Troisièmement, l'accord prévoit une clause de portée générale, qui stipule que les éléments de la convention et du protocole « doivent être interprétés de manière à ne pas faire obstacle à un échange effectif de renseignements ». Il s'agit d'une sorte de précaution supplémentaire, recommandée par l'OCDE, et qui devrait prévenir d'éventuelles interprétations restrictives à l'avenir.
Ces trois améliorations sont de nature à éviter que l'administration suisse ne se dérobe. Cet accord s'applique aux faits survenus à compter du 1er février 2013, une portée rétroactive qui correspond opportunément au délai de prescription fiscale.
Bien sûr, le présent accord se limite à améliorer l'échange « à la demande » entre les deux pays, dispositif qui conserve sa faiblesse intrinsèque : il suppose de savoir au préalable ce que l'on cherche, ce qui est par définition rarement le cas, et repose in fine sur la bonne volonté des autorités interrogées.
Toutefois, il est raisonnable d'espérer que la Suisse mette en oeuvre l'échange automatique d'informations d'ici à 2018, comme elle s'y est engagée, avec 94 autres pays, le 29 octobre 2014 à Berlin, et comme elle le pratique déjà avec les États-Unis dans le cadre de la loi « FATCA » (Foreign Account Tax Compliance Act). La loi fédérale a été récemment modifiée afin de permettre la mise en oeuvre de ce dispositif, qui signe véritablement la fin du secret bancaire. L'échange automatique oblige en effet les États à transmettre de leur propre initiative et de façon exhaustive les informations concernant les comptes détenus par des non-résidents, conformément à une « norme commune de déclaration » particulièrement exigeante présentée par l'OCDE l'année dernière.
La réelle amélioration de la coopération fiscale avec la Suisse devra bien sûr être confirmée dans les prochaines années, mais les premiers effets sont indéniables. La perspective de la levée du secret bancaire a d'ores et déjà conduit près de 45 000 « repentis » à se manifester auprès du service de traitement des déclarations fiscales rectificatives (STDR) depuis 2013, produisant 1,9 milliard d'euros de recettes en 2014, 2,7 milliards d'euros en 2015, et probablement 2,1 milliards d'euros en 2016. La place de Genève, qui ne fait pas mystère de ces bouleversements, incite désormais ses clients à régulariser leur situation.
Nous n'en attendons qu'avec davantage d'impatience les chiffres du « jaune » budgétaire sur la coopération fiscale de la France avec ses partenaires... qui n'est étrangement plus disponible depuis deux ans. Compte tenu du contexte, j'interrogerai le ministre en séance publique à ce sujet.

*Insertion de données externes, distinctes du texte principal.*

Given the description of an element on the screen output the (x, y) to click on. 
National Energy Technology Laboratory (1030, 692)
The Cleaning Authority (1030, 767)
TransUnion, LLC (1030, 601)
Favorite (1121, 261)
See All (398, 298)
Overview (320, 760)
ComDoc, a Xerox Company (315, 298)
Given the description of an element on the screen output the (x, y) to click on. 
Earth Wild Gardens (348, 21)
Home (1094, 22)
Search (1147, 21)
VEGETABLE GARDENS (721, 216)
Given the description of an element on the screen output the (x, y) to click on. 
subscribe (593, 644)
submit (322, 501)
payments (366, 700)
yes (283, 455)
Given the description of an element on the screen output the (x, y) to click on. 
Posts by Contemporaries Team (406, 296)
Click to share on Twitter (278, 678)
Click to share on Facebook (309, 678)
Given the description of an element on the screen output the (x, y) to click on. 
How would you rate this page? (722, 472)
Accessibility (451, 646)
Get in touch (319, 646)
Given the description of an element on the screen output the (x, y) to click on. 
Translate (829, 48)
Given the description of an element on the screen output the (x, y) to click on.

Si le renforcement simultané de l'échange à la demande et de l'échange automatique ne mettra pas fin à la fraude fiscale internationale, il constitue néanmoins un progrès très important, qui aurait été difficilement concevable il y a seulement deux ou trois ans. C'est pourquoi toutes les initiatives politiques qui vont en ce sens doivent être soutenues avec constance et détermination.
Compte tenu de ces observations, je vous propose donc d'adopter le présent projet de loi.
Cet accord est-il de nature à régler toutes les questions liées aux frontaliers, y compris les problèmes parfois insolubles que posent les droits de succession ?
L'accord améliore, pour les ressortissants français, la transmission d'informations. Les questions touchant aux frontaliers relèvent de la convention fiscale dans son ensemble ; c'est un autre sujet.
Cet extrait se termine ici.